* _Tasks and exercises_
**a.** In the essay on wealth inequality, what was the wealth of the bottom half of the world equal to in 2010?
**b.** Carry the essay on wealth inequality forward from its last sentence.

Start of Source extract

I try to present all sides of an argument and leave the opinions to my readers, but in this case I’m going to take a stand. I believe wealth inequality is harming the United States and the rest of the world.
This was supposed to be a lighthearted piece in which I provide the findings of an Oxfam International report about wealth distribution which highlighted the holdings of the 62 richest people in the world, and then describe the actions of the 63rd richest person who is planning to move the St. Louis Rams football team to Los Angeles. Upon further research, however, I discovered that Stanley Kroenke is not the 63rd richest person as erroneously reported by Ben Bergman during a story on NPR’s Weekend Edition Saturday, but rather is worth $6.3 billion. That makes him tied for 225th richest with Sandra Ortega Mera of Spain who is the daughter of the 4th richest person.
More importantly to the change in tone for this post is the research into wealth inequality that I conducted. In the United States, there is an argument – generally by political conservatives – that there is no reason to worry about income and wealth inequality because everyone benefits from an improving economy. While that seems logical, the facts show that while the rich are getting richer, the poor are getting poorer. That shouldn’t be happening if the improving economy lifts all boats. Something more serious is happening and I have concluded that income and wealth inequality is a factor.
On Sunday, Oxfam International released a report (An Economy for the 1%) in which the researchers found that the top 62 wealthiest individuals in the world own as much as the poorest 3.6 billion people. Oddly enough, I didn’t find that statistic very shocking because the numbers are just too hard to wrap one’s head around; I don’t have the perspective to make that meaningful. A little further in the report, however, I found that perspective. In 2010, the wealth of the bottom half of the world was equal to the wealth of the top 388 individuals. Now it’s just the top 62. That is a big change in 5 years.
For Americans, the large economic downturn that has been dubbed The Great Recession lasted from December 2007 through June 2009. As with most, if not all economic downturns, the stock market is a leading indicator of a recovery and that was true in this case. Since the bottom of the market on March 2, 2009, the S&P 500 had risen 199% (tripled) by the end of 2015. That, of course, benefits the wealthy who are much more likely to own stocks and lots of them.
Additionally, high end real estate has greatly increased in value during the same period. As my wife & I were headed from Manhattan to LaGuardia Airport in a taxi last week, I heard that the average Manhattan apartment is now selling for $1.95 million. In 1995, we sold a studio coop apartment with terrace in a 24-hour doorman building on 16th Street and 3rd Avenue for $85,000. It is now worth about $750,000. Desirable places to live are experiencing high ownership rates and high prices. This also benefits the wealthy who have the funds to purchase in these desirable locations.
So it makes sense that the wealth of the top 62 people in the world has increase by 44% in the past 5 years to $1.76 trillion. In the U.S., the unemployment rate has dropped from 9.3% at the beginning of 2011 to 5.0% at the end of 2015 – a 46% improvement in 5 years. This increased employment generates more consumption, which generates more jobs and the overall economy improves. One would expect that those with less wealth would benefit from this economic improvement, and while their savings accounts would not grow as much or as quickly as the country’s richest citizens, they would become a little wealthier.

End of Source extract
Start of Data provided

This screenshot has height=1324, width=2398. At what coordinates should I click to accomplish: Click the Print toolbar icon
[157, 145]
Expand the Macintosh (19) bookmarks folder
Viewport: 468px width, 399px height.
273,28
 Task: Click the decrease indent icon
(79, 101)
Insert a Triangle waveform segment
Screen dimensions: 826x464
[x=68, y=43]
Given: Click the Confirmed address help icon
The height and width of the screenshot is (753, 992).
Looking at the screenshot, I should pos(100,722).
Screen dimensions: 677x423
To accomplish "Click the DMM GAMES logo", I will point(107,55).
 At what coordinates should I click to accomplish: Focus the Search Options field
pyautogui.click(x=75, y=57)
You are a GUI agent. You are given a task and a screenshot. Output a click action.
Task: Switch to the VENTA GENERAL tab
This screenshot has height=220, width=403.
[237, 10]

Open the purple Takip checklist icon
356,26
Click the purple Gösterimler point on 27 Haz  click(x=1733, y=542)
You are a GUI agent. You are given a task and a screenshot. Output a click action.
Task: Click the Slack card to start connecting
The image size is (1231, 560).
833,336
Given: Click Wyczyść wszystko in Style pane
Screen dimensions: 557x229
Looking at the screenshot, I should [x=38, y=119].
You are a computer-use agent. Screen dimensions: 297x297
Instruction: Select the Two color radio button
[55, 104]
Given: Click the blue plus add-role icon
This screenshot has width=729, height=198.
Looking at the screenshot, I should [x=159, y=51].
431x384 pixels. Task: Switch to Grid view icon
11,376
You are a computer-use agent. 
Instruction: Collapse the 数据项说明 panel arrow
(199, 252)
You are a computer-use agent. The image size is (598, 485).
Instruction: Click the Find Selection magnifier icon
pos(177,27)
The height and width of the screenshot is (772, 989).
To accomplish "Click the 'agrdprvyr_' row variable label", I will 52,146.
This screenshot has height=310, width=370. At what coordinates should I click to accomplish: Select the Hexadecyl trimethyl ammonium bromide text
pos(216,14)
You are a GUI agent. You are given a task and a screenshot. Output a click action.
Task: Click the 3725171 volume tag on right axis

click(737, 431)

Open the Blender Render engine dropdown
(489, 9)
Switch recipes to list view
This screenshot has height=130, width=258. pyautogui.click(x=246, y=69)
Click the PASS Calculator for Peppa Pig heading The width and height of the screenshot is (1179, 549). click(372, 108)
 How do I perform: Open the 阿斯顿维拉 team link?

End of Data provided

* _Responses for each task_
**a.** It was equal to the wealth of the top 388 individuals.

**b.**
A growing American economy tends to help improve the economies of our trading partners as well because we are a consumer society. We import $40-45 billion more each month than we export and those imported goods and services support manufacturing facilities in China and Japan, call centers in India, wineries in France, and many businesses and farms in Canada, our largest trading partner. When the U.S. does well, the rest of the world tends to benefit.
The pattern is changing, however. This is partly due to conditions in the US and partly due to situations in Europe, the Middle East and China. First the rest of the world. While the U.S. was emerging from the recession, Europe was mired in a debt crisis which was the result of similar behaviors that led to the housing bubble in the US – irrational spending. For Europe, that spending was fueled by a large drop in interest rates with the introduction of the Euro in 1999, and then by the low interest rate policy of most developed countries as a way of stimulating the economy.
Governments and individuals in Europe borrowed heavily. People purchased cars, houses and other property, and banks backed risky financial ventures. In Spain, banks controlled by the Roman Catholic Church built luxury seaside condo buildings as investment property. When the recession led to job losses, the banks were left holding massive amounts of bad debt and were at risk of going out of business. Governments made guarantees to keep the banks operating and consequently, some of those countries had insolvency problems. These debt problems still plague some countries and overall economic growth in Europe has been reduced.
In the Middle East and North Africa: war, refugees, and for some countries, low oil prices. This turmoil will last for many more years – except, perhaps, the low oil prices – and will probably need more intervention from developed countries before things will stabilize.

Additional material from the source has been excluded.